Les maires ont-ils le droit de réserver leurs piscines publiques uniquement aux résidents de leurs villes ?
Certains affirment que des maires réservent l'accès des bassins publics aux seuls résidents de leur commune pour cet été. C'est légal... à plusieurs conditions.
Puteaux, Asnières, Rueil-Malmaison, Neuilly-sur-Seine... Dans ces villes des Hauts-de-Seine, l'accès aux piscines a été spécifiquement réglementé pour l'été. Seuls les résidents de la commune ont le droit d'accéder aux bassins, bien souvent sur présentation d'un justificatif de domicile. Dans certaines de ces communes la restriction est en place pour tout l'été, dans d'autres, seulement quand le thermomètre dépasse une certaine température.
Motifs "légitimes"
A Puteaux, par exemple, l'arrêté municipal pris au début de l'année dresse toute une liste de motifs. "En période de fortes chaleurs, et pendant la saison estivale, le site de l'Ile de Puteaux fait l'objet d'une forte affluence, occasionnant de nombreuses incivilités", explique l'arrêté du maire. Il y a "des atteintes aux biens et aux personnes" qui "empêchent l'accès des usagers" à la piscine et qui mobilisent les forces de l'ordre. Tout cela implique pour la mairie que l'accès soit réglementé dès que la température dépasse les 25 degrés, et pendant tout l'été.
En résumé, la ville estime qu'elle a des motifs "légitimes" qui sont "la sécurité des usagers et le bon fonctionnement du service public". Contactée, la mairie de Rueil-Malmaison est sûre de la légalité de son dispositif, arguant que la piscine n'est "pas un service public obligatoire", que "d'autres villes voisines ont appliqué la même mesure" et que "le préfet n'a pas retoqué les arrêtés". Si les communes semblent sûres d'elles, des avocats spécialistes en droit public sont plus prudents.
Légal... à plusieurs conditions
Il existe bien une jurisprudence concernant l'application de tarifs différentiels à l'entrée des piscines. La justice a validé le principe de faire payer plus cher l'entrée des non-résidents. Toutefois, pour ce qui est d'empêcher complètement certaines personnes de profiter de ce service public, Me Louis le Foyer de Costil, avocat spécialiste en droit public, estime que ce serait légal seulement à certaines conditions. "Le règlement doit être basé sur un critère objectif et avoir un lien direct avec l'objet du service", explique l'avocat. Concrètement, "une mairie ne pourrait pas interdire à quelqu'un d'accéder à la piscine simplement parce qu'il est chômeur, ce serait clairement discriminatoire", poursuit-il.
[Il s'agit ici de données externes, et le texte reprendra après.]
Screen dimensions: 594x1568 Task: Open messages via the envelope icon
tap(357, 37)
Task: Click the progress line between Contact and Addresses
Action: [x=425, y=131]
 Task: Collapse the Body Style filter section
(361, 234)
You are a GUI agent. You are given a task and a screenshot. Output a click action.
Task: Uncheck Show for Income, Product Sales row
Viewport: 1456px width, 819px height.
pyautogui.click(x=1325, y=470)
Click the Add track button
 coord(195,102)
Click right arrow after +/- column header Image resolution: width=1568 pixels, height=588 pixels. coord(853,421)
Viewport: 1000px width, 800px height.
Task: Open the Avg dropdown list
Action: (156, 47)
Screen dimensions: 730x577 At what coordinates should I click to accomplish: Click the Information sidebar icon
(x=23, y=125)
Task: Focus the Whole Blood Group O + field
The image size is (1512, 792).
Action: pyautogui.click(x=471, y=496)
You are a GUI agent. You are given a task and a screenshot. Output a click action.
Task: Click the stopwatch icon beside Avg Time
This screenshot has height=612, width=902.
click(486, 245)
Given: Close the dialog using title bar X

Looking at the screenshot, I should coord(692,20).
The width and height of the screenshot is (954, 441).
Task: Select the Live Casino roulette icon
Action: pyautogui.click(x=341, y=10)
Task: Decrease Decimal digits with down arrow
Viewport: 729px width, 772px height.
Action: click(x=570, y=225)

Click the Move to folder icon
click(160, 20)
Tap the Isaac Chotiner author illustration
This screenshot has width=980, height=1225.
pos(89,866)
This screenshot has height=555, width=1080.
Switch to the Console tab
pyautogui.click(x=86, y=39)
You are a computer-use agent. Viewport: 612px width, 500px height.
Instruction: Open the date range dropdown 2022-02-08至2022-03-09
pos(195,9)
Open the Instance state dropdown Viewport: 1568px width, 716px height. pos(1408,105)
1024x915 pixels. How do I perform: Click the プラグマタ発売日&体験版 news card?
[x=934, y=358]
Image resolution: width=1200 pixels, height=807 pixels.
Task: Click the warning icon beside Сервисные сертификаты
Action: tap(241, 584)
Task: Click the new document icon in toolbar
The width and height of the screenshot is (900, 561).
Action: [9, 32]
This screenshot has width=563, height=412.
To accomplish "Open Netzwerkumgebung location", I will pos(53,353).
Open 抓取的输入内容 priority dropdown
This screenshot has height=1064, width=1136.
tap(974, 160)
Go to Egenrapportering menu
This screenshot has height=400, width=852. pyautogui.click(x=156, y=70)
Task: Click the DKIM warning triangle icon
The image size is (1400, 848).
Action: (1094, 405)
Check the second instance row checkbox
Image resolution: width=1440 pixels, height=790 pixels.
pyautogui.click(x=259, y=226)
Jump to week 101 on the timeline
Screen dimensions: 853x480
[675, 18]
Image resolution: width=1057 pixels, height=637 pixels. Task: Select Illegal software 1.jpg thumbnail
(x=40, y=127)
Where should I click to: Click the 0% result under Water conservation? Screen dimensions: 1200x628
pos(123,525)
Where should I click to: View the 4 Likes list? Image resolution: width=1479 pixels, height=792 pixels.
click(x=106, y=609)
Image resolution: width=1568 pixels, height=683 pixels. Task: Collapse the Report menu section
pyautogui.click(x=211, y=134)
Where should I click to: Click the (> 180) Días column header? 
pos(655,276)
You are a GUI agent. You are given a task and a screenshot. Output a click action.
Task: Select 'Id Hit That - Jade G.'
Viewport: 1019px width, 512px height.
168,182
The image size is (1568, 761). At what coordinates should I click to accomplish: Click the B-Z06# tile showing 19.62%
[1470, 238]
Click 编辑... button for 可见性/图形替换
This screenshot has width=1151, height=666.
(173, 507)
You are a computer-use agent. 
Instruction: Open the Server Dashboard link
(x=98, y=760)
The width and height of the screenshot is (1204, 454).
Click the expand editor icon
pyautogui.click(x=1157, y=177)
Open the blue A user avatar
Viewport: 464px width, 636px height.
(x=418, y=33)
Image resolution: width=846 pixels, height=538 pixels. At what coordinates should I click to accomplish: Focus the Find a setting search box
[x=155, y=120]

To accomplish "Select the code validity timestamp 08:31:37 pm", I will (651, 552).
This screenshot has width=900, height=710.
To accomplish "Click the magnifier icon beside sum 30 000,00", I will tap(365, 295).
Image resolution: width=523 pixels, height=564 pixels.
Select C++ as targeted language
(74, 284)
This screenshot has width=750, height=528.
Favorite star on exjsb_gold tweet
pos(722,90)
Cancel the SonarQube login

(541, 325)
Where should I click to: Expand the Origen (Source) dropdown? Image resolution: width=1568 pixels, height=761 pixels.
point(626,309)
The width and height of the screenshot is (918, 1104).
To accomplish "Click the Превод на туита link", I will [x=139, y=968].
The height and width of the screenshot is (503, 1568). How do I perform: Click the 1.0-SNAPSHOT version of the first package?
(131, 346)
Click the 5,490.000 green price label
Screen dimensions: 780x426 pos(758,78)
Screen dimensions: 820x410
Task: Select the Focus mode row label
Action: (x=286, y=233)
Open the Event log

Si la ville parvient à justifier que cette nouvelle règle est nécessaire pour maintenir l'offre de ce service public, alors un juge pourrait l'entendre, estime Me de Costil. L'argument d'une fermeture "uniquement pendant la canicule", ne lui parait toutefois pas être forcément le bon. Si une municipalité restreint l'accès à sa piscine en période de canicule alors que les villes alentours n'en ont pas, alors au nom de "l'impératif de santé", un juge pourrait bien s'y opposer prévient l'avocat.
Une autre avocate, estime pour sa part que "la question de l'atteinte au principe d'égalité se pose" en attirant l'attention sur le critère de résidence qui lui apparait "fragile". Me Agathe Delescluse rappelle que le Conseil d'Etat a déjà jugé une affaire portant sur la restriction de l'accès à une école de musique. "Dans l’affaire 'Commune de Dreux', le Conseil d’Etat a relevé que le lien particulier pouvait aussi résulter de ce que les usagers (ou leurs parents) travaillaient sur le territoire communal ou y étaient scolarisés", explique-t-elle. "En somme, le Conseil d'Etat, tout en admettant le principe d'une discrimination lors de l'accès, fondée sur l'appartenance territoriale, a rejeté le seul critère du domicile pour retenir 'le lien suffisant avec la commune''".
D'après l'avocate, "un critère tiré du lien avec la commune est donc légal mais ne peut être réduit aux seuls résidents". Même s'il est "compréhensible que des communes tentent de fixer des critères lorsque la demande est plus importante que les capacités d'accueil", l'avocate estime que "d’autres règles pourraient également être fixées comme un accès d’une durée limitée aux bassins par exemple, afin de permettre au plus grand nombre d’en bénéficier".